Nach der höchst erfolgreichen Entwicklung, die das CERN bei Genf in der Schweiz über die letzten Jahrzehnte genommen hat, darf heute spekuliert werden, was stattdessen aus dem Waldviertel geworden wäre. CERN beschäftigt heute laut Wikipedia mehr als 3.400 wissenschaftliche Mitarbeiter.

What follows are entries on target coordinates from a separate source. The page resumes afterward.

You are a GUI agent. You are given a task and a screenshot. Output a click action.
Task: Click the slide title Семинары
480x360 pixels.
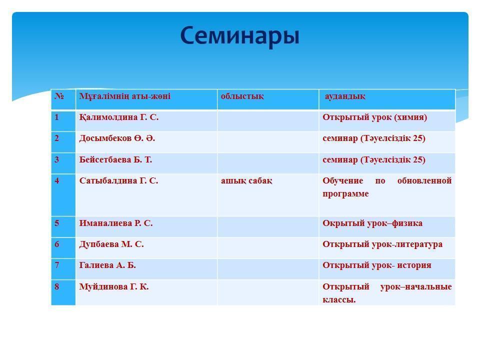(240, 36)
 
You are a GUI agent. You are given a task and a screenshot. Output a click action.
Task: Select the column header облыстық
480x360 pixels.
(242, 96)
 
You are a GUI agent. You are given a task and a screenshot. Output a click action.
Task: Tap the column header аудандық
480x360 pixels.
(345, 96)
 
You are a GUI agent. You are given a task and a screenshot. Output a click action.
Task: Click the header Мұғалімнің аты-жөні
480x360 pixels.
(124, 96)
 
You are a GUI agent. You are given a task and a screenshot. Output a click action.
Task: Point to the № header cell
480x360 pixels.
(59, 96)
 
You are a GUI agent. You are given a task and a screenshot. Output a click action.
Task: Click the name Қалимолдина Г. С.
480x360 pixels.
(118, 118)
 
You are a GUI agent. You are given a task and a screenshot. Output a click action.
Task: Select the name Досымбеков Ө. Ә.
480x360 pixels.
(117, 138)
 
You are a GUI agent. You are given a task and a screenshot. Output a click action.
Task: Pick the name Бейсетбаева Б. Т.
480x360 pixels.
(116, 160)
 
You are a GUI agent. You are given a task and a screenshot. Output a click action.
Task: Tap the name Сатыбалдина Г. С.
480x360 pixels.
(118, 181)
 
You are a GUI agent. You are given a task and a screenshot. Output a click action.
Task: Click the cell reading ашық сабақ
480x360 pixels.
(246, 181)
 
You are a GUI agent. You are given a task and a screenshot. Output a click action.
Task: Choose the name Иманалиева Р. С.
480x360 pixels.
(116, 224)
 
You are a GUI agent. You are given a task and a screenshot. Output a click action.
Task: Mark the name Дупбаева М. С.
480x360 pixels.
(112, 244)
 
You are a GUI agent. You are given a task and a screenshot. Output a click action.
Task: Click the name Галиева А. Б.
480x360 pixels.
(108, 266)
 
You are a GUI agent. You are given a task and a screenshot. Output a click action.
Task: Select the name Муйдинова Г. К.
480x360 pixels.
(114, 287)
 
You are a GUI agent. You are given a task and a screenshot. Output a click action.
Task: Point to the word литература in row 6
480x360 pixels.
(418, 244)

Der Vizebürgermeister Werner Scheidl seufzt: „Göpfritz wäre wahrscheinlich ein Forschungsstandort mit 10.000 Einwohnern. Viele hochspezialisierte Firmen hätten sich hier angesiedelt. Krems wäre wahrscheinlich wesentlich früher eine Universitätsstadt geworden. Das Waldviertel würde wahrscheinlich ganz anders aussehen und die Abwanderung wäre vielleicht auch kein Thema.“

Warum wurde das Projekt 1969 schließlich von der internationalen Kommission abgelehnt? Vizebürgermeister Scheidl nennt dafür einige Gründe: Zuerst sei die finanzielle Belastung für die österreichische Bundesregierung schließlich zu hoch gewesen. Das Waldviertel befand sich damals außerdem zu nahe am Eisernen Vorhang und die Invasion der Truppen des Warschauer Pakts in die Tschechoslowakei war gerade erst ein Jahr zuvor passiert. Dazu kamen geologische Bedenken wegen des Wassereinbruchs in die Stollen.

In einem Punkt schließt sich heute allerdings der Kreis: Verena Kain, eine Naturwissenschafterin, die aus Göpfritz an der Wild stammt, arbeitet seit mehr als zehn Jahren höchst erfolgreich im Kernforschungszentrum CERN in der Schweiz.